::: DATA TO PROCESS
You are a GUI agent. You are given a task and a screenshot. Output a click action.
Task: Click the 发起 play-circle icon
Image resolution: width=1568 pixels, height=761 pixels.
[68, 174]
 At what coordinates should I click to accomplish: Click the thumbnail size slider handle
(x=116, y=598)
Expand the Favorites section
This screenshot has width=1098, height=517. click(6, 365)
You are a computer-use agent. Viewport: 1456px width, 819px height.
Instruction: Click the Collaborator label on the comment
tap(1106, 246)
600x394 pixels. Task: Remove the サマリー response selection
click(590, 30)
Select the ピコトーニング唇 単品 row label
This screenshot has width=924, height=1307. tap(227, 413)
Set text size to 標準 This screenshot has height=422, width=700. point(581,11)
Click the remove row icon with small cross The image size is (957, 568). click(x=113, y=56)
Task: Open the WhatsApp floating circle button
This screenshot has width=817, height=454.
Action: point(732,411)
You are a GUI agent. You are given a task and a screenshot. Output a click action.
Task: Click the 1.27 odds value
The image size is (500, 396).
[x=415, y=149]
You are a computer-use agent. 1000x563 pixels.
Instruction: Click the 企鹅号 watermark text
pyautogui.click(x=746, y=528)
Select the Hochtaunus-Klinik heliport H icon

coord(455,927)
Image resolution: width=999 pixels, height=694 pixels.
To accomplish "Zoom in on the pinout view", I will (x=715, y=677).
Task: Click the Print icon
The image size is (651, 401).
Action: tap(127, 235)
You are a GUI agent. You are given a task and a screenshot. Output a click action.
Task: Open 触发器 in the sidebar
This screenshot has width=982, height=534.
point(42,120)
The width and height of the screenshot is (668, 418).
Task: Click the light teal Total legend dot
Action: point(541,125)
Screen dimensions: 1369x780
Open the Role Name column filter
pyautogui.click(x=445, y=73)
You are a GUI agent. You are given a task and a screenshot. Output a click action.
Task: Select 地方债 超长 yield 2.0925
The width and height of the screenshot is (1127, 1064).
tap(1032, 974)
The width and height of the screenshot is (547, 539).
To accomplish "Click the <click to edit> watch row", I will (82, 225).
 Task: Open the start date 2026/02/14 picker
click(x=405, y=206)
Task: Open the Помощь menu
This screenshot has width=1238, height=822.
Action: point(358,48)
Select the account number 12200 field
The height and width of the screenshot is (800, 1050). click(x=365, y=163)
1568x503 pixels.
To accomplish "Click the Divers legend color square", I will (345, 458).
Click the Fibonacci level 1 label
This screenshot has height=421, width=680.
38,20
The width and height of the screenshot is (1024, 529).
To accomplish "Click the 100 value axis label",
::::::
> EXERCISE PROMPT: Please find every line in the records that contains the word "circle", and copy it out.

> RESPONSE TO THE EXERCISE:
Task: Click the 发起 play-circle icon
Task: Open the WhatsApp floating circle button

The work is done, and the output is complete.